Annual CLST Open House with Common Seminar Inaugural Lecture: The Sense of Place in an Epoch of Loss with Ruth Mostern, 501-CL, 5:30-7:30PM

October 17, 2018 - 5:30pm

CLST's Annual Open House features, food, beverages, the Spring Course 2019 Rollout (tentative), and the Inaugural Common Seminar Lecture by Ruth Mostern, Associate Professor of History and Director of the World History Center (comment will be provided by Emily Wanderer, Assistant Professor of Anthropology). A Reception at 5:00PM in the 501-CL Foyer kicks off the program that begins at 5:30PM.

A Sense of Place in and Epoch of Loss

Common Seminar (CLST 2050 Wed., 6:00-8:30 PM): This seminar explores the ethical, epistemological, and artistic challenges of doing theory and history in times of profound global loss. Through the activity of the seminar, we aim to develop languages and frameworks for communicating about the Anthropocene as an epoch of loss. At present, discussion about the catastrophic and rapid changes now underway in the earth system -- transformations that include the mass extinction of species, the inundation of cities, and the collapse of entire ecosystems -- focuses largely upon concepts like sustainability, mitigation, and resilience. However, irrevocable loss has already begun, and it will accelerate even under the most optimistic scenarios for human ingenuity and investment. We need new modalities of thinking about loss and commemoration. To an extent that is rare in academia, the issues are largely uncharted. The questions are existential and profound. They include: What are the limits of hopefulness? Is it morally appropriate to pause for elegy when there is so much to be done? Is it morally defensible not to do so? What can we learn from historical cases of civilizational collapse? Does speculative fiction help us envision what may be coming? How can we take stock of what exactly it is that we are losing? 

     This seminar will explore these questions in part by theorizing the concept of place, the lens through which humans name and make meaning about the world.  People name the locations of homes, from which some of us may be displaced forever. Place is a key concept for non-human species as well. Fish return to ancestral spawning grounds, and when they are blocked by dams, entire populations are destroyed.  We will contemplate how to use place as a way to understand the scope and impact of loss, and how to use place as a focus for remembrance. 

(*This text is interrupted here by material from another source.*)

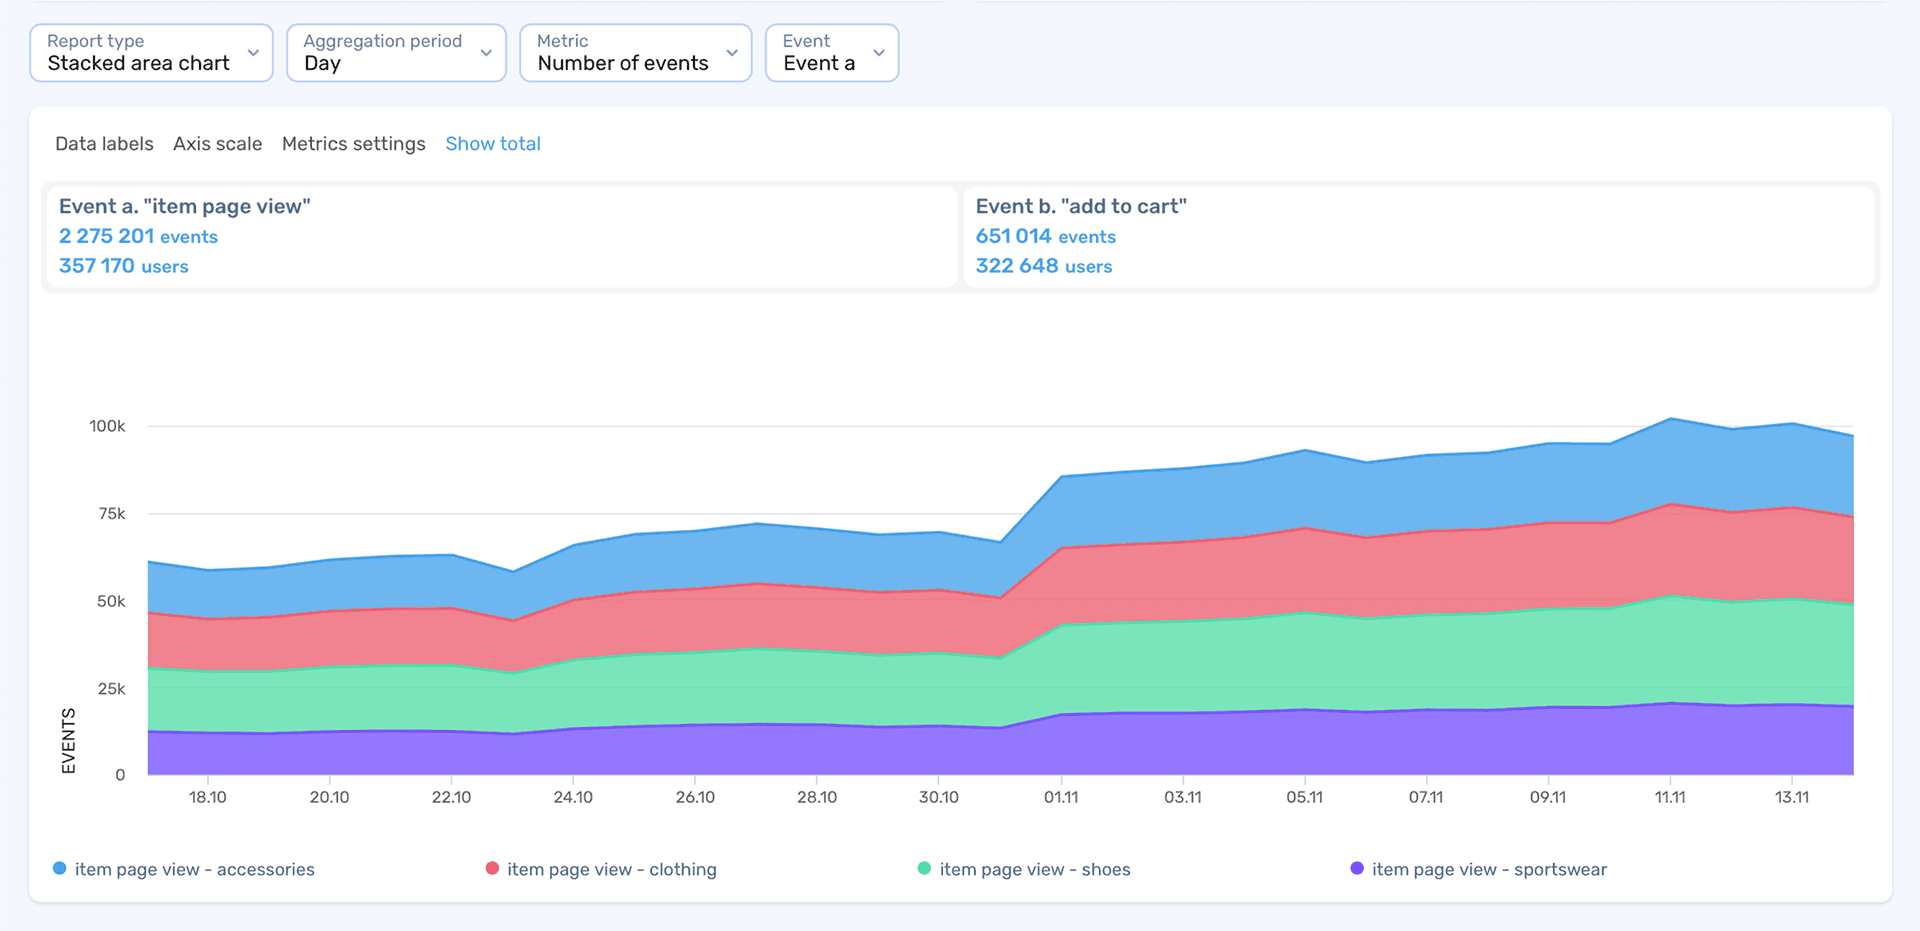Open the Metric dropdown selector
Screen dimensions: 1920x931
point(635,53)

     The seminar should appeal to two overlapping groups of students.  Some may wish to focus primarily on the conceptual tools that spatial theory can bring to bear on a wide range of research questions. Others may wish to read works that offer strategies for how to pause and contemplate the nature and degree of the upheaval that is now coming clearly into view. This seminar is intended to offer frameworks for both of those intertwined areas of inquiry.